Journalist and Green supporter Lenny Antonelli says that the ‘radical’ left is afraid of politics

The minute the Green Party entered government with Fianna Fáil in 2007 it was accused of selling out. Understandably the accusations were loudest from those the Greens had partially shared a platform with in opposing Fianna Fáil and fighting for a progressive alternative: environmentalists, socialists, Labour, even Sinn Féin. The complaint is simple enough: the Green Party had abandoned much of its policy agenda in return for a programme for government that was relatively light on Green policy, they were accused of dispensing with their principles in return for political power.

Personally I am too young to remember, but I would be willing to wager that all small, progressive, idealistic parties that have entered coalition government faced similar accusations. While the big labour and social democratic parties in Europe drifted so far from their core principles that they embraced the deregulation mantra that led to the banking crisis, others – I’ll call them them the protest left – completely avoid engaging with realpolitik.

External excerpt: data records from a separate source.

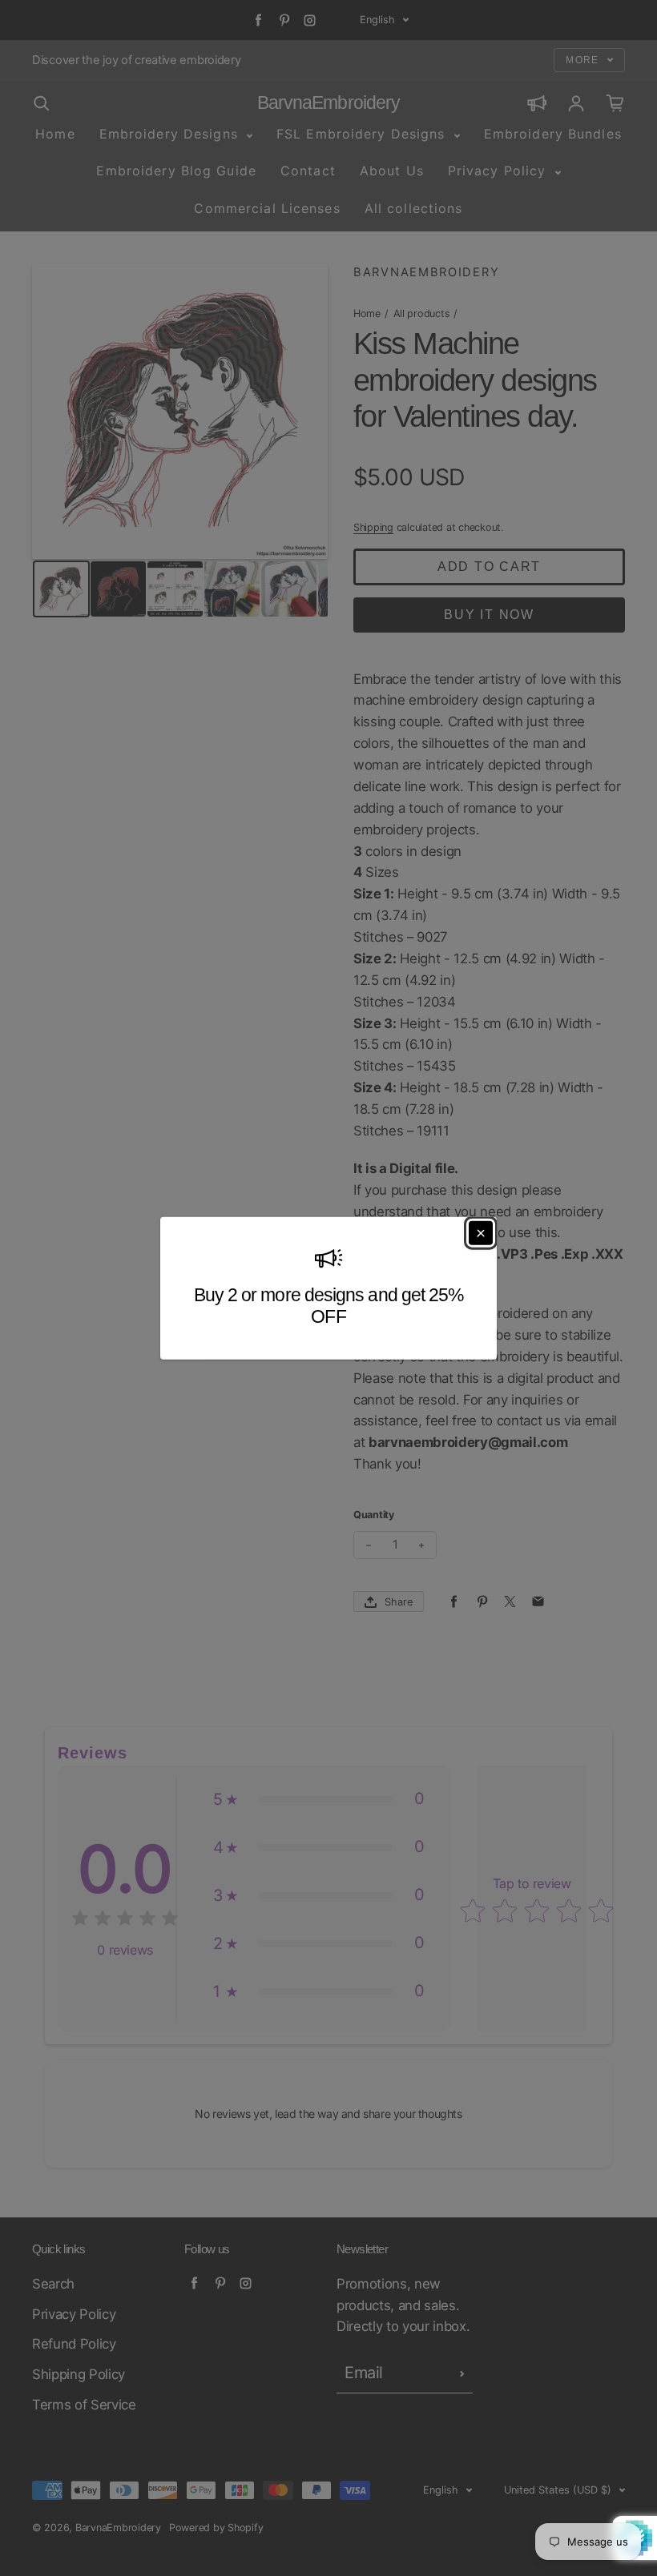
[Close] (481, 1232)
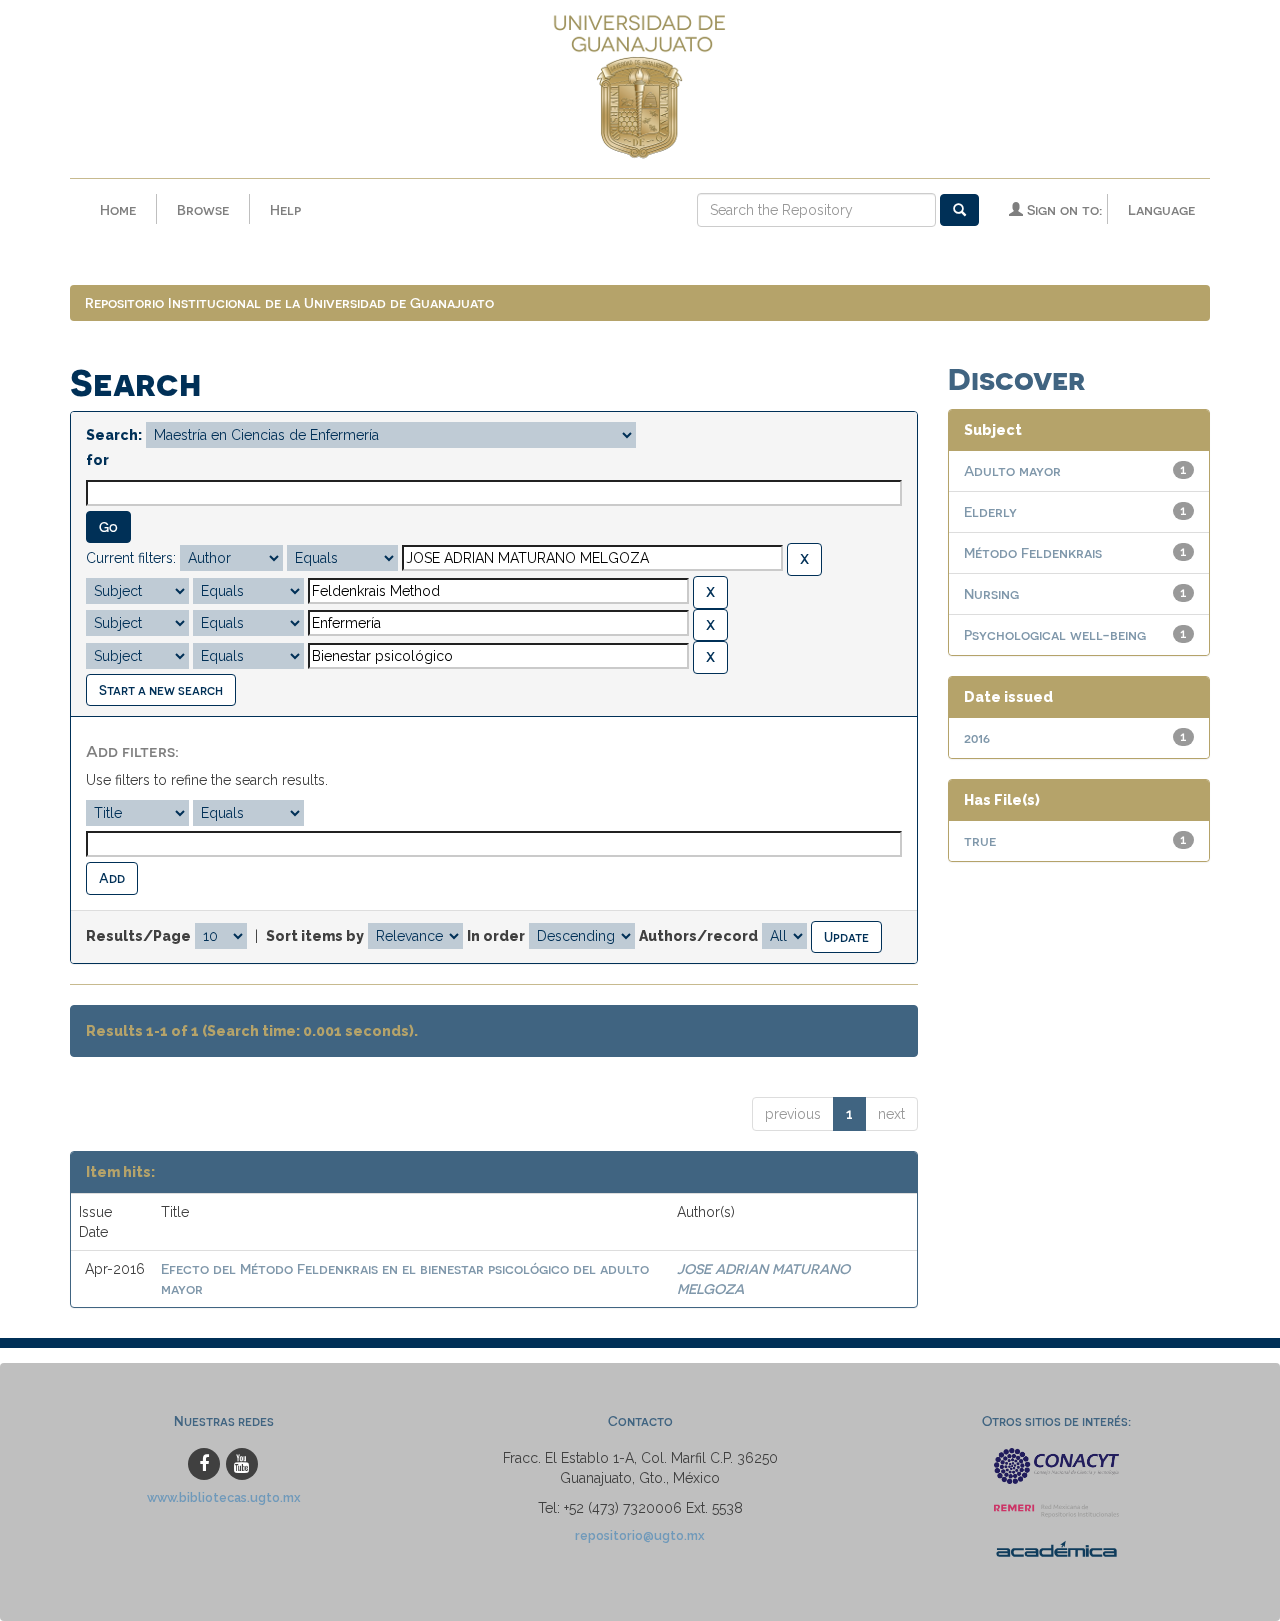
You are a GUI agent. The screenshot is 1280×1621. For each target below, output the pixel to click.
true (980, 840)
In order (496, 936)
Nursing (991, 593)
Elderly (990, 511)
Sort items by (315, 936)
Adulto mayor (1012, 470)
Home (118, 209)
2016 (977, 737)
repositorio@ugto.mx (640, 1535)
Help (285, 209)
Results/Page (138, 936)
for (97, 460)
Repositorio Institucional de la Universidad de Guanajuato (289, 302)
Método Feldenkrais (1033, 552)
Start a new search (161, 689)
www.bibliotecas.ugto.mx (224, 1497)
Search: (114, 435)
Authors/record (698, 936)
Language (1161, 209)
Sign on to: (1062, 209)
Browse (203, 209)
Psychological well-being (1055, 634)
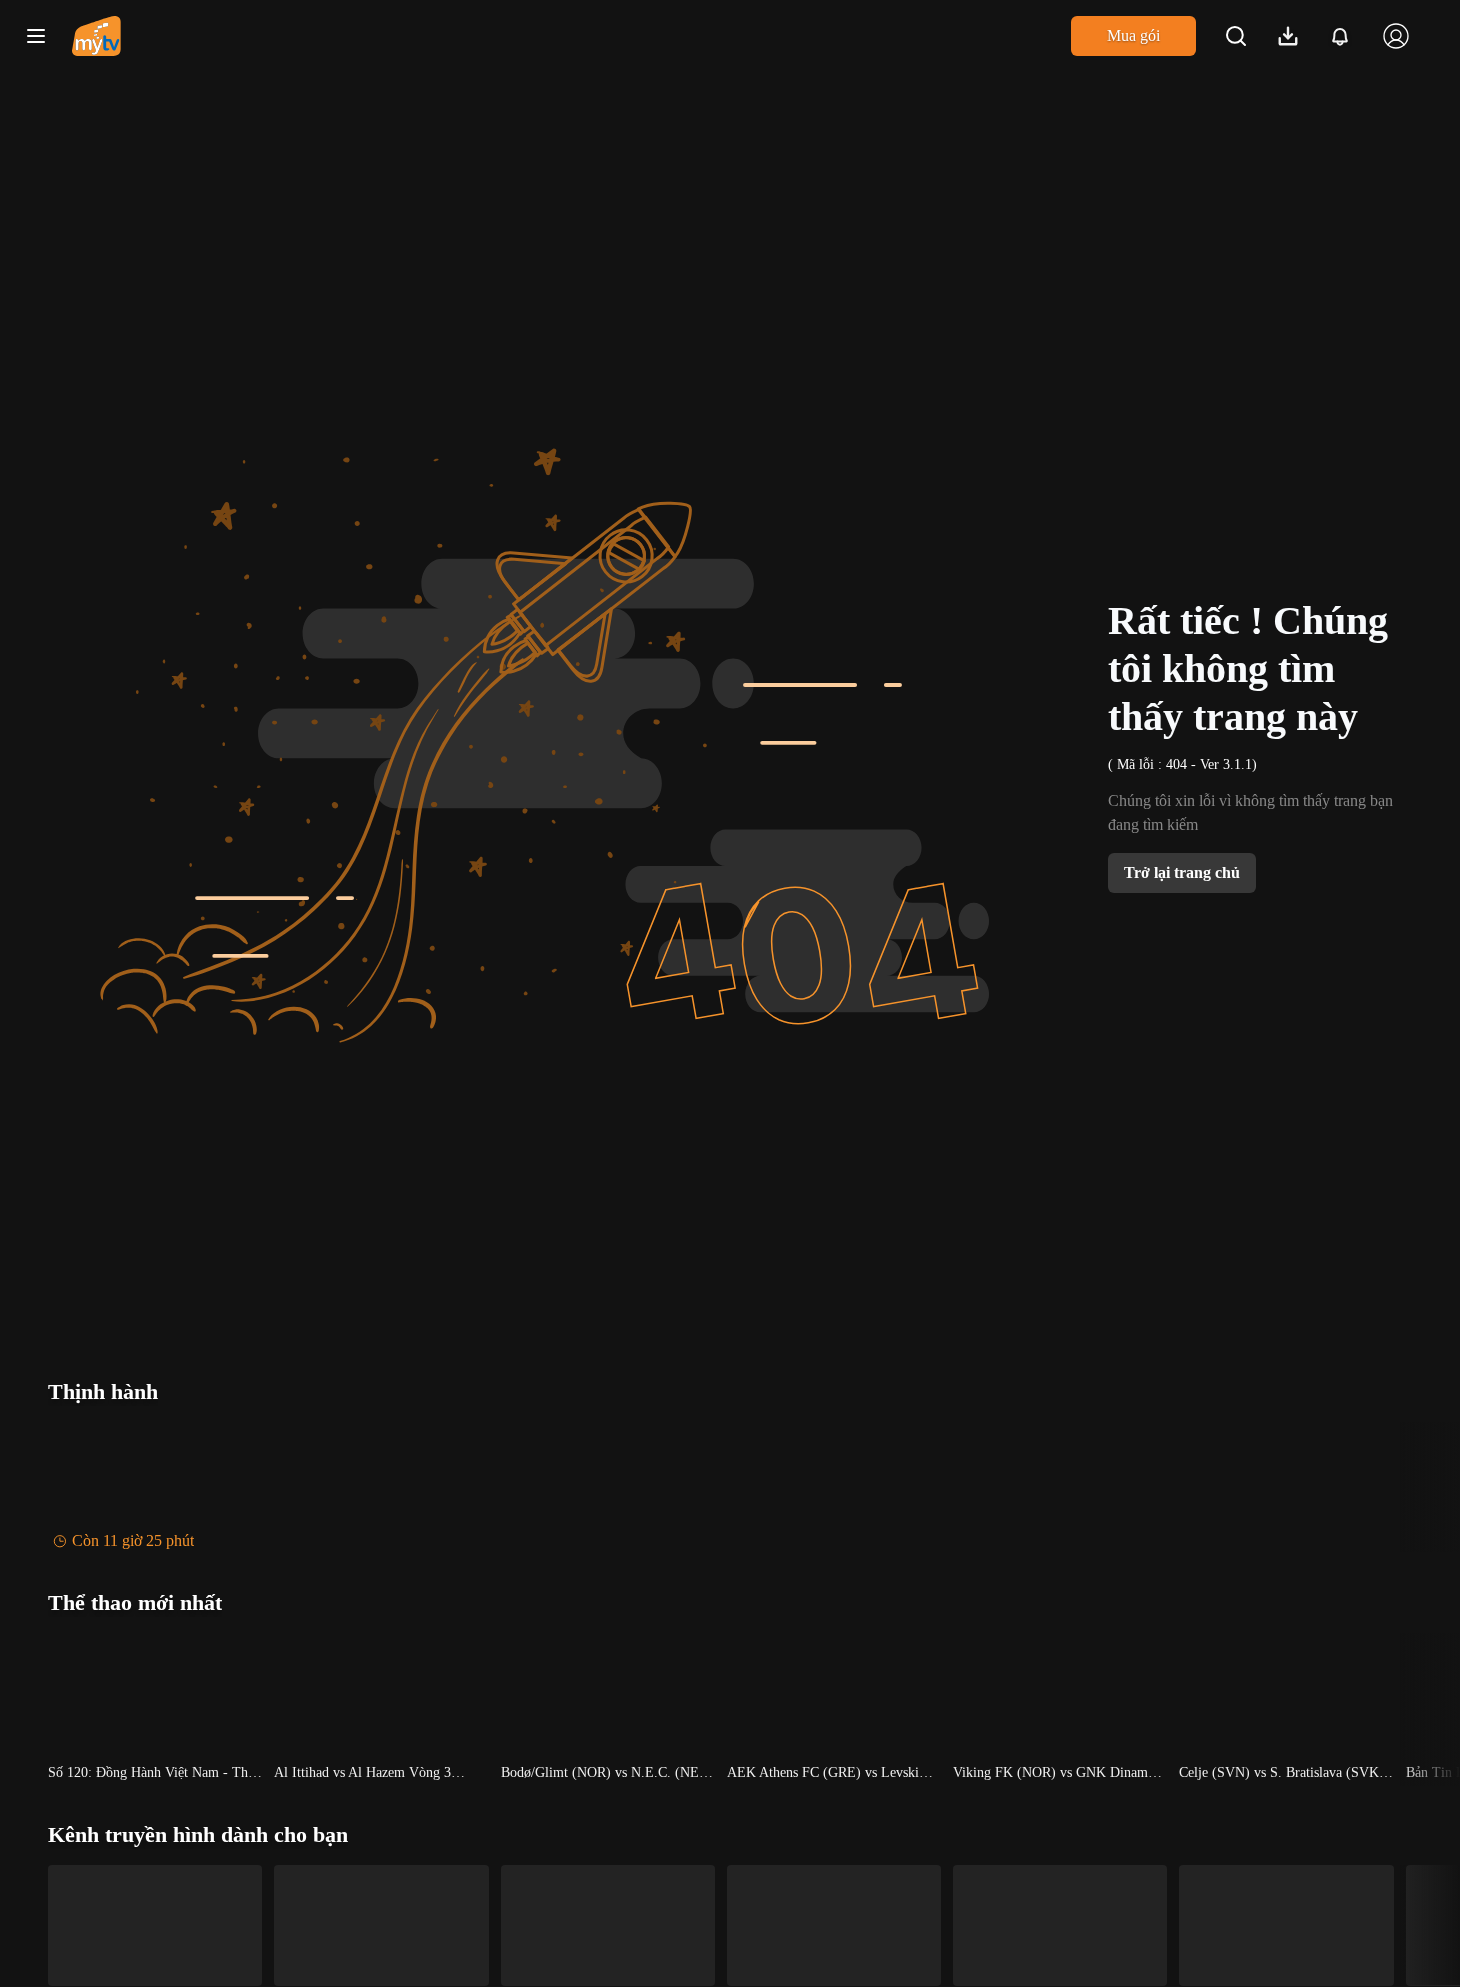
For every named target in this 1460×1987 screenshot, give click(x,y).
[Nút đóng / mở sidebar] (36, 36)
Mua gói (1133, 35)
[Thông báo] (1340, 36)
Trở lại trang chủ (1182, 872)
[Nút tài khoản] (1396, 36)
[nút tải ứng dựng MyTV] (1288, 36)
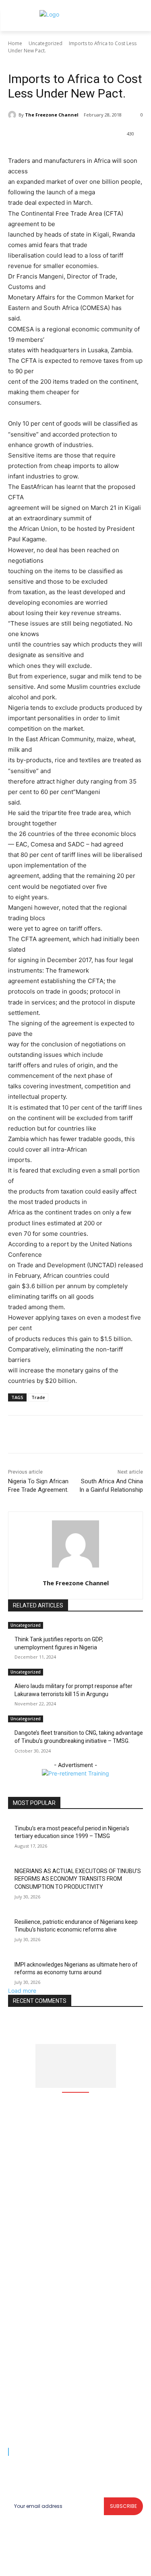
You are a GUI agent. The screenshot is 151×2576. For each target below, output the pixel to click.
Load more (22, 1990)
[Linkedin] (97, 135)
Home (15, 43)
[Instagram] (66, 2564)
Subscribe (123, 2506)
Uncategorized (45, 43)
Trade (38, 1397)
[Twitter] (60, 135)
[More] (134, 135)
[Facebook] (41, 135)
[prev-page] (10, 1756)
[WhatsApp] (78, 135)
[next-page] (14, 1756)
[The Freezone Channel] (13, 115)
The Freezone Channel (52, 115)
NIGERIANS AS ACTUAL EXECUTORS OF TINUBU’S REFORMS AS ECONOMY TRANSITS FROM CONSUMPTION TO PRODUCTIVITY (77, 1879)
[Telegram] (116, 135)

Instead they prefer to stand on the moral high ground shouting down at anyone who engages in compromise, keeping their principles intact, to be sure, but achieving little.

The fact is that the view that says the Greens betrayed their principles has common currency because it does ring true – after all, overnight the party went from opposing Fianna Fáil on a huge range of issues to supporting them, slavishly following on many. Many who supported the Greens’ vision must have been severely disappointed, even outraged, but to respond in this way is to confuse moralising with politics. Stable coalition government requires parties to largely maintain the same face; to pretend to agree about issues they don’t and to tow the government line. A party with six seats can only ever hope to achieve a limited amount in government and the price for influence on core areas of policy is having to support your partners on a range of issues you’d rather not.

Had the Green Party remained in opposition, it would have achieved nothing. Entering into coalition with Fianna Fáil was always going to result in compromises, some perhaps distasteful, but the more represented the primacy of politics over pontification. Some have argued that the party should make more of an effort to distance itself from its coalition partner, effectively becoming a kind of internal opposition. This is not the ‘middle path’ it may initially sound like. Rather, it is a plan for failure: if the Green Party continually voiced its opposition to Fianna Fáil policies the government would simply collapse.